(Records from a data collection)
Content starts
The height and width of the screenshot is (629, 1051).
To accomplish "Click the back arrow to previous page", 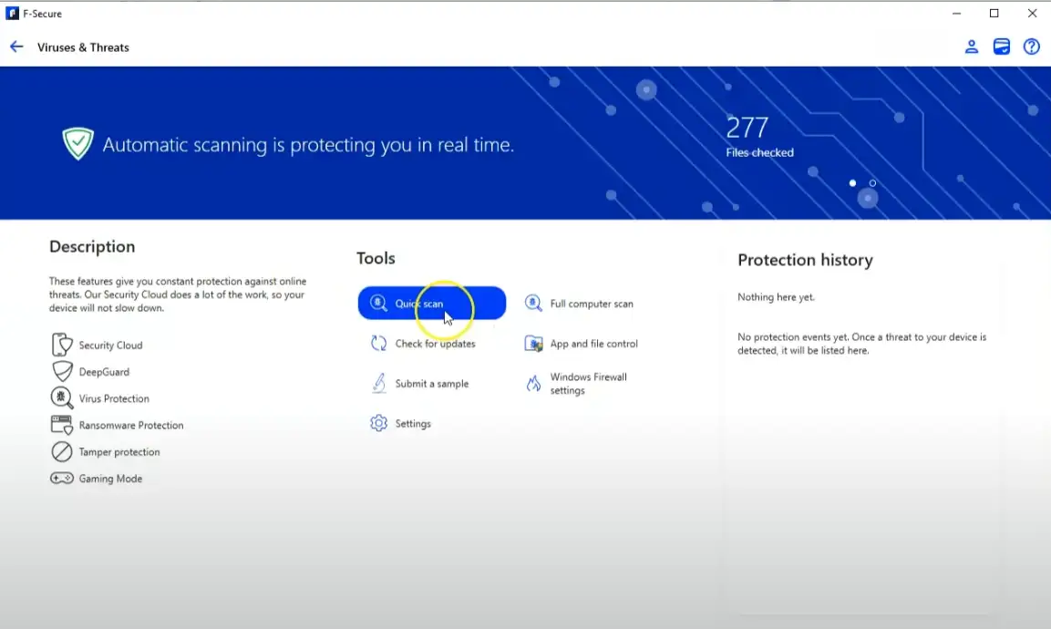I will (16, 46).
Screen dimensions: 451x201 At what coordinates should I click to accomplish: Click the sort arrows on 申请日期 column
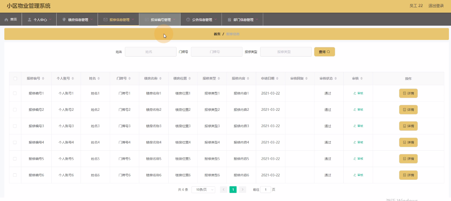[277, 79]
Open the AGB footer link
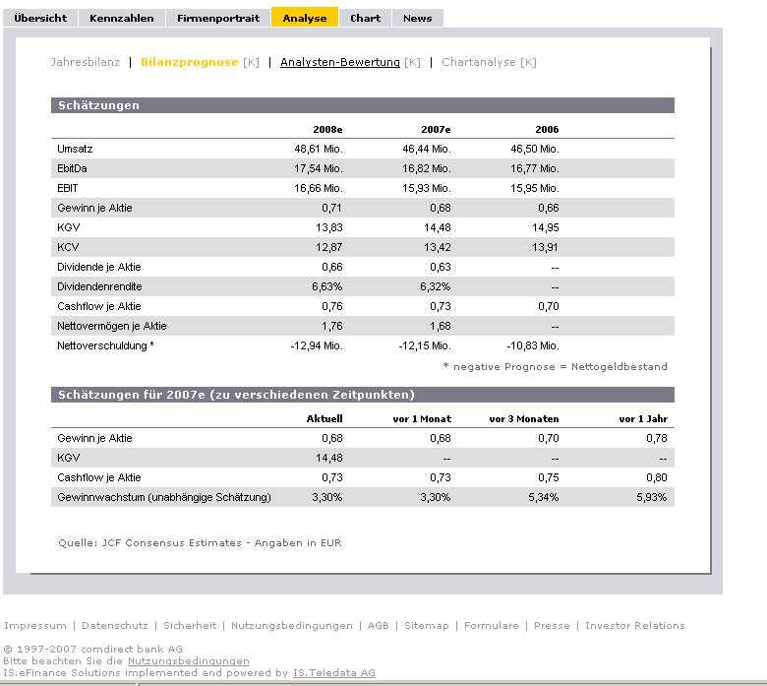This screenshot has width=767, height=686. [x=378, y=626]
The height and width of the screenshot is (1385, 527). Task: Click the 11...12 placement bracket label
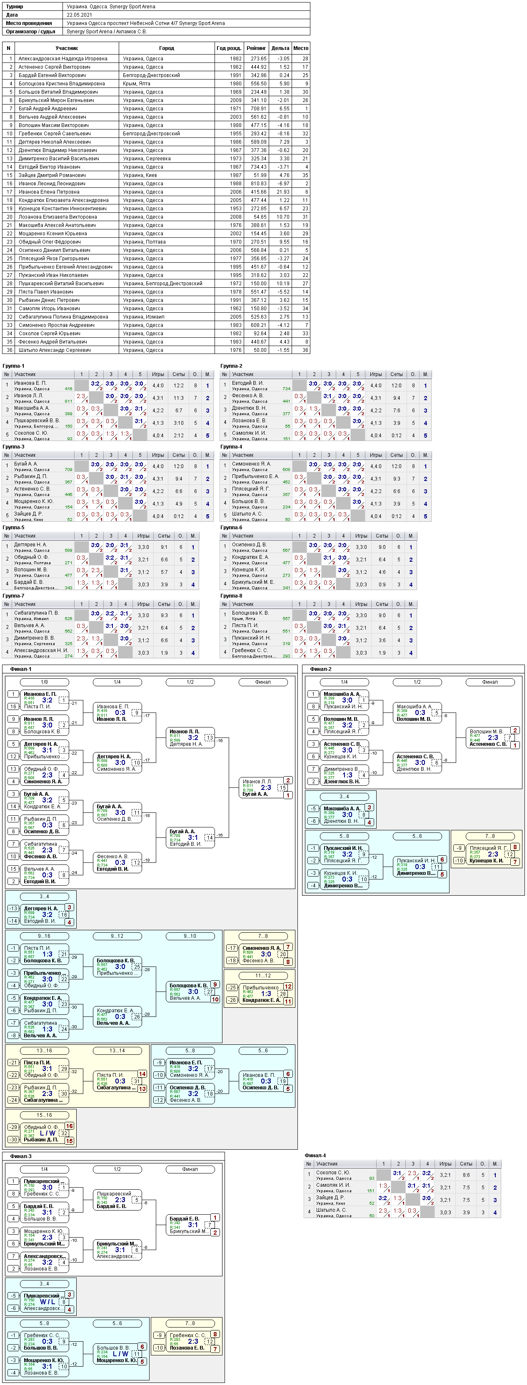click(x=263, y=975)
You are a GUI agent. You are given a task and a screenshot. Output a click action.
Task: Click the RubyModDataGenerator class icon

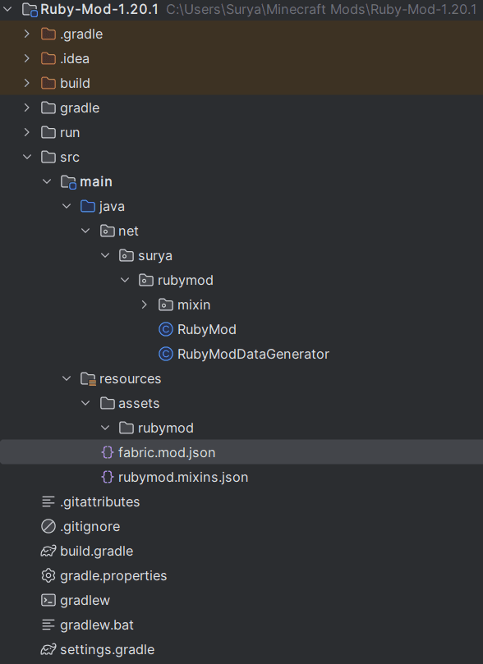(166, 354)
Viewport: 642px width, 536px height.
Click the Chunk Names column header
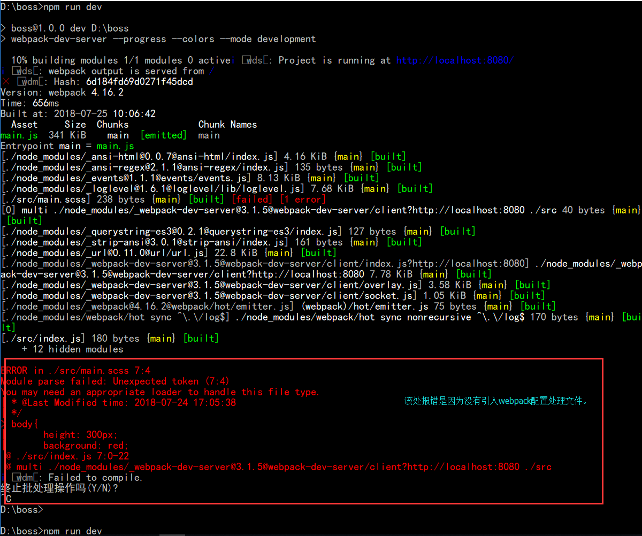[227, 125]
Content ends
ASSIGNED TASK> Set down exactly, with no additions, each line from the line that includes "Task: Click the RubyModDataGenerator" to the final line of the entries above; leave pictures out.

REPLY TO THE TASK>
Task: Click the RubyModDataGenerator class icon

(166, 354)
Viewport: 642px width, 536px height.
Click the Chunk Names column header
[227, 125]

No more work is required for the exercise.